Wow, this is looking pretty complicated. And, lots of things on our page are red, and there are squiggly lines in places. Don't worry! You don't need to understand everything here. And we'll fix the squiggles in a sec.

Importing Classes

The red areas and squiggles appear because we haven't yet imported the specific areas of Java we're trying to use. We need to manually import it. We can do this by adding the following line to the top of our FavoriteColor.java:

import java.io.BufferedReader;

Including this line has granted our file access to methods in Java's BufferedReader class. Great. This made one of the red areas disappear!

Now, this isn't the only way to import code. There is a much easier to import code with IntelliJ. As you can see, you have a red squiggly under InputStreamReader - this indicates that IntelliJ's code checker has found an issue or inconsistency with your code. It's because we haven't yet imported import java.io.InputStreamReader; from our code. If you hover over the code, it'll tell you it "Cannot resolve symbol InputStreamReader". A symbol is Java's umbrella term for any variable, data type or object it can't locate.

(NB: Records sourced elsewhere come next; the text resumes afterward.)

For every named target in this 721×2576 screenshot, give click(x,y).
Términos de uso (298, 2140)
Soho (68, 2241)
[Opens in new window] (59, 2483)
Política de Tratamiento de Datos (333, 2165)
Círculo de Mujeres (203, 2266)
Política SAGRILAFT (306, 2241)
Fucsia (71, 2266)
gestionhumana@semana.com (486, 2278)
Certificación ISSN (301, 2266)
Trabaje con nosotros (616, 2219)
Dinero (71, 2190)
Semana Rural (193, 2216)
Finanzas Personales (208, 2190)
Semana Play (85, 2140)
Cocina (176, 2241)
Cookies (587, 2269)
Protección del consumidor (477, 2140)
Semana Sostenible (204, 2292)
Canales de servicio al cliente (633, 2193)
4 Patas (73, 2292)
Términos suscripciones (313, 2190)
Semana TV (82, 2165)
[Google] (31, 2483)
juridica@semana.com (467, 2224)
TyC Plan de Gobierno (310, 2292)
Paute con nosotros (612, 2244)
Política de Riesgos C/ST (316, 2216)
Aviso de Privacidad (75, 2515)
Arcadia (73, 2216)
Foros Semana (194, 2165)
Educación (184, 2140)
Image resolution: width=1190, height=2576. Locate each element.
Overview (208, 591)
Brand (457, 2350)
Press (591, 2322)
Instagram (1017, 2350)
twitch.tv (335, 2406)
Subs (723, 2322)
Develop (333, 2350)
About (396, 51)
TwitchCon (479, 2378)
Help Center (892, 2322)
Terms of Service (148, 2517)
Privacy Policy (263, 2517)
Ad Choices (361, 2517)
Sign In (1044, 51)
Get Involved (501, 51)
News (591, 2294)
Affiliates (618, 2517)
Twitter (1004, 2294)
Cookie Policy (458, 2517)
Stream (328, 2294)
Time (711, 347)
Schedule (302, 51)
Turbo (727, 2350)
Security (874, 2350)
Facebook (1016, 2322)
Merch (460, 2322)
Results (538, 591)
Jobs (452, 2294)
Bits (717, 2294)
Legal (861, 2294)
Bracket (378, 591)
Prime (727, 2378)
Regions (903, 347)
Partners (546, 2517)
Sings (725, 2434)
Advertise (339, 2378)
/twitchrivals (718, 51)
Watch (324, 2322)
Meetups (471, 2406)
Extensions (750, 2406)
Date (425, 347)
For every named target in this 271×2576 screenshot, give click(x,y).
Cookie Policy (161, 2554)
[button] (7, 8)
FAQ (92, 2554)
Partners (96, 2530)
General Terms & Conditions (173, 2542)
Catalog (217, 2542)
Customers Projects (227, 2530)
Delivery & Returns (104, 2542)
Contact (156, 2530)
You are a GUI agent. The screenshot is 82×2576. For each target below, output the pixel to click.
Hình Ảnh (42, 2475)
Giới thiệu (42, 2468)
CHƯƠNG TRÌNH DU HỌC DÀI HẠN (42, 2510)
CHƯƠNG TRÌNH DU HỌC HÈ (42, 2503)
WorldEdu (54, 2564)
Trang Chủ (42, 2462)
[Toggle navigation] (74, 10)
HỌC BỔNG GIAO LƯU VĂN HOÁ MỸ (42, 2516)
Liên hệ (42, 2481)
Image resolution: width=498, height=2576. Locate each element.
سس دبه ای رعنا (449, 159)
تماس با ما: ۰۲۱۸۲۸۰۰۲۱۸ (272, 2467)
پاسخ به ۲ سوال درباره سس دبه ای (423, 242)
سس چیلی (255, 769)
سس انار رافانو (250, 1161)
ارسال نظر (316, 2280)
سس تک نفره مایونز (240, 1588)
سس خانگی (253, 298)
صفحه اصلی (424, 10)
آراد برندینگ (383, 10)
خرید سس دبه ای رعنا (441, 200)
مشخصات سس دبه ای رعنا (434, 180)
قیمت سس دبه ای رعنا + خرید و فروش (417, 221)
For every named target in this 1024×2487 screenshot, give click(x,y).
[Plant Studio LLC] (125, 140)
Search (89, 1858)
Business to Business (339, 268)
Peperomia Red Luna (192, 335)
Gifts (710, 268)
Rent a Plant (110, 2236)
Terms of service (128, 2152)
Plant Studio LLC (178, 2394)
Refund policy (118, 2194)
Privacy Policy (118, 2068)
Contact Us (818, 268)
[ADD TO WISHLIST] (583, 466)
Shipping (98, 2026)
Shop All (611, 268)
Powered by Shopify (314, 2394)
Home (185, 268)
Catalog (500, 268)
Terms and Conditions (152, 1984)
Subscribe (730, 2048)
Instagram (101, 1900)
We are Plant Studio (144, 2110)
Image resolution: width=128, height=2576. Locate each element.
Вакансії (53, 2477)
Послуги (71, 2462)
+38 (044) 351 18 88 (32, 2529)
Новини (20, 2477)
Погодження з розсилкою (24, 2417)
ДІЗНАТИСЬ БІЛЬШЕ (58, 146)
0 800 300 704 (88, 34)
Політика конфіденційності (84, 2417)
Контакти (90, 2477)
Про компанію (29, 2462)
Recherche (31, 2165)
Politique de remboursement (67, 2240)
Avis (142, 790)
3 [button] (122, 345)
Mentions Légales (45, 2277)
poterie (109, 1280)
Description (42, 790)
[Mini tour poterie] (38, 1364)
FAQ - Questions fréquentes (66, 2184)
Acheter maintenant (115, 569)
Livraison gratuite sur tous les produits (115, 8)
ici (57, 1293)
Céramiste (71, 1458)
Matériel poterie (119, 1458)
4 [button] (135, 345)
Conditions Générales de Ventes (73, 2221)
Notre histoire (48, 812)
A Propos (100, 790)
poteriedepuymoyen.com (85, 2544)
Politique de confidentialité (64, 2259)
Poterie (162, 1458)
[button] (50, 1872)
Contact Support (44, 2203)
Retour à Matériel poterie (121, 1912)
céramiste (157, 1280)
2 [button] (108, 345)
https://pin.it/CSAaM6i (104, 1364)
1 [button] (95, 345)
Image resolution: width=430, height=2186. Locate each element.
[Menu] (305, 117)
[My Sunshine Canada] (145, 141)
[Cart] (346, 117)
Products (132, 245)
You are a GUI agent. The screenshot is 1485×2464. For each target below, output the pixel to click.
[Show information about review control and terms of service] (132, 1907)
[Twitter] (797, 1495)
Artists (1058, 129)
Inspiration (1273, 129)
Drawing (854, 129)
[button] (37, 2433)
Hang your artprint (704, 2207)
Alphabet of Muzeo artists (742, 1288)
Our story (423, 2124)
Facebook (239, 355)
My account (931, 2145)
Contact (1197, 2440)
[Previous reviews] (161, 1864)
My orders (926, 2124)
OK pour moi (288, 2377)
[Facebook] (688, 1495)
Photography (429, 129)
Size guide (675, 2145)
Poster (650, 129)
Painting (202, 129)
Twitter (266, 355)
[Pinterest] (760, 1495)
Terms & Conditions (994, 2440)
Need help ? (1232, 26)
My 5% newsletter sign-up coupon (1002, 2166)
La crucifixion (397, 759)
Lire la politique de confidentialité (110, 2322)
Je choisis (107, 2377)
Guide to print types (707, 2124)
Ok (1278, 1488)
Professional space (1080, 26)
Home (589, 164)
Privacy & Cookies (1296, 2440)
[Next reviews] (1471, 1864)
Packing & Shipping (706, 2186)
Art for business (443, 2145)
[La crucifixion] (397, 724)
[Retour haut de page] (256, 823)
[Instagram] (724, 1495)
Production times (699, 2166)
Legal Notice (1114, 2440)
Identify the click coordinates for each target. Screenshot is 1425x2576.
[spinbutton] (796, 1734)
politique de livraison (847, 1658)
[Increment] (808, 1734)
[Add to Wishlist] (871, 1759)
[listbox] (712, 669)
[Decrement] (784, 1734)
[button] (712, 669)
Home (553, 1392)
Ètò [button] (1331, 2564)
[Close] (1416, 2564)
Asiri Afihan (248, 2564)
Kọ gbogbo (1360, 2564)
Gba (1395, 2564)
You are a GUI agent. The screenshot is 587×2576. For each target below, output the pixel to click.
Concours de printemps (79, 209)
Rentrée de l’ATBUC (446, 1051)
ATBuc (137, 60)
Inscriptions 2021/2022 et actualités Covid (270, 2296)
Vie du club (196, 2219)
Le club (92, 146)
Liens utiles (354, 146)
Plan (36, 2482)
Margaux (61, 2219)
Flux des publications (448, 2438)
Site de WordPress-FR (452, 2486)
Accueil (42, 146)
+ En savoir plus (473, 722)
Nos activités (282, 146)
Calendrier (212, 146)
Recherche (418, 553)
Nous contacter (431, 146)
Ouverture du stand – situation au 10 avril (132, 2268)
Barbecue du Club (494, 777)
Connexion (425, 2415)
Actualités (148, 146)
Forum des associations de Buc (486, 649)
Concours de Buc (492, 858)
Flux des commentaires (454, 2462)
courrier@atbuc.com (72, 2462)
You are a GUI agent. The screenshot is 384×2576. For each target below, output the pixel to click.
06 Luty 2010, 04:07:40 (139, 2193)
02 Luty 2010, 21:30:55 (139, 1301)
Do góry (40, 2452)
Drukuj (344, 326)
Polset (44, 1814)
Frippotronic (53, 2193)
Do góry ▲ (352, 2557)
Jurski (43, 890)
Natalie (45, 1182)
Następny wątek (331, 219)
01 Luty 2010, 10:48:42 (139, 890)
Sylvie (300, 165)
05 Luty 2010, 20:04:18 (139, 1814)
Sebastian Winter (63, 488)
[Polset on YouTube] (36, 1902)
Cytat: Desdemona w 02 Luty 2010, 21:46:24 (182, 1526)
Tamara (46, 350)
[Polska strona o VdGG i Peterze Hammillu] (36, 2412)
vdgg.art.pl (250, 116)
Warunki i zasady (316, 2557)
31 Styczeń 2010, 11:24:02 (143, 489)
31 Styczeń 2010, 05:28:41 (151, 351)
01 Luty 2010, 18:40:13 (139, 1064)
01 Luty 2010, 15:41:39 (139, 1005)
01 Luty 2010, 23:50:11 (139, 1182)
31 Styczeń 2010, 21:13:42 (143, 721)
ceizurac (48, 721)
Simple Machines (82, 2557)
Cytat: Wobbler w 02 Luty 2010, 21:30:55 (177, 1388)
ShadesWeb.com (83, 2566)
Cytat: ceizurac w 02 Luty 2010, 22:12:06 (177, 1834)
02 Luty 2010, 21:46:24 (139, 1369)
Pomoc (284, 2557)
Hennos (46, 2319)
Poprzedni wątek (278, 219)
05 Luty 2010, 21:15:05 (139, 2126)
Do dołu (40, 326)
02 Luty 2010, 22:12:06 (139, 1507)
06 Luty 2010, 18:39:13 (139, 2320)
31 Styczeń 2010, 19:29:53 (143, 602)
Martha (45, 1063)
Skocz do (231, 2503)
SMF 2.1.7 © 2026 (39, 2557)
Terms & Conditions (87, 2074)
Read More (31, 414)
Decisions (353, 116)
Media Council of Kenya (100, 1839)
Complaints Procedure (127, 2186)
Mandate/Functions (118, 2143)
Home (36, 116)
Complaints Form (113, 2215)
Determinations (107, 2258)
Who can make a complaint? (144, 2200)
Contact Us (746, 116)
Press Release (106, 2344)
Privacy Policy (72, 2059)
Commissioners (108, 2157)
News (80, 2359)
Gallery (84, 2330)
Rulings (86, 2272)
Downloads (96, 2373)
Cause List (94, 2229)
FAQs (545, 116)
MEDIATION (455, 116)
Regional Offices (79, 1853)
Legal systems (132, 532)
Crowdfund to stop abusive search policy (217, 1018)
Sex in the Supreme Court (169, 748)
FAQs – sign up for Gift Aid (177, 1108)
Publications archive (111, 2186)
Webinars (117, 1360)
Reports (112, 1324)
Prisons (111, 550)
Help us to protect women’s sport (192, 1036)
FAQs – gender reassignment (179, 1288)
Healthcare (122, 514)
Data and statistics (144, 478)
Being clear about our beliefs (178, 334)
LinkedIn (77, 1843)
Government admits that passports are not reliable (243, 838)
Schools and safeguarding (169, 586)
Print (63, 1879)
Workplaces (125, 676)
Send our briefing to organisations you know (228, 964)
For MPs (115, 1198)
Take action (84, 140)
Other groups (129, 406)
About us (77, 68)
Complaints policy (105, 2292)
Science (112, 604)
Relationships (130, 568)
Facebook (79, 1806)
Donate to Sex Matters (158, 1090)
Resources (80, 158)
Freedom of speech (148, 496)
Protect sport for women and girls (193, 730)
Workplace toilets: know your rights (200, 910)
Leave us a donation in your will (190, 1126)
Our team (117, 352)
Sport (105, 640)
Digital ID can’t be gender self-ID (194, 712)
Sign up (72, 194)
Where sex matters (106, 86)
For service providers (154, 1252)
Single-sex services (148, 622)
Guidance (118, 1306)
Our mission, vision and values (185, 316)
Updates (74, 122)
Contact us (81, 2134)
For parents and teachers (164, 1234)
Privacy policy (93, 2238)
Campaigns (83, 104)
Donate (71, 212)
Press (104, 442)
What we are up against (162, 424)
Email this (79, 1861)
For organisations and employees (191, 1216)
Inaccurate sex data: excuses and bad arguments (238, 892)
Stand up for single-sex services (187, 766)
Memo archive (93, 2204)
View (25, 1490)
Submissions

Let's import the necessary code Java needs to work with InputStreamReader objects the smart way. Place your cursor next to InputStreamReader, until you see an underline. (you may need to move the cursor back or forward a few spaces. It'll get easier to make work after a few tries.) When you see the underline, hit the windows + enter key on our classroom macs (alt + enter or option + enter on your home machine).

code-import-intellij

Sweet! IntelliJ is able to import our code for us. Remember this command, it's super useful. Do this again for the IOException, and now IntelliJ shouldn't show any red squiggles and is feeling much happier. Good stuff.

While we are at it, let's change our very factual System.out.println("Color entered : " + inputString); to a friendlier System.out.println("Your favorite color is " + inputString + "? Me too!");

This is what our complete code looks like now:

src/main/java/FavoriteColor.java
import java.io.BufferedReader;
import java.io.IOException;
import java.io.InputStreamReader;

public class FavoriteColor {

   public static void main(String[] args) {
       System.out.println("What is your favorite color?");
       try{
           BufferedReader bufferedReader = new BufferedReader(new InputStreamReader(System.in));
           String inputString = bufferedReader.readLine();

           System.out.println("Your favorite color is " + inputString + "? Me too!");

       }
       catch(IOException e)
       {
           e.printStackTrace();
       }
   }
}

We can compile and run our application one more time. When you see the phrase "What is your favorite color?" place the cursor below it, and type your input, then press enter. You should see something like this:

What is your favorite color?
red
Your favorite color is red? Me too!

Process finished with exit code 0

When the terminal stops, it is waiting for you to provide a response and hit Enter.

If we type in "blue", and hit enter, we should see the response "Your favorite color is blue? Me too!". Nice work! We are now interacting with a Java program we wrote ourselves. Pretty cool!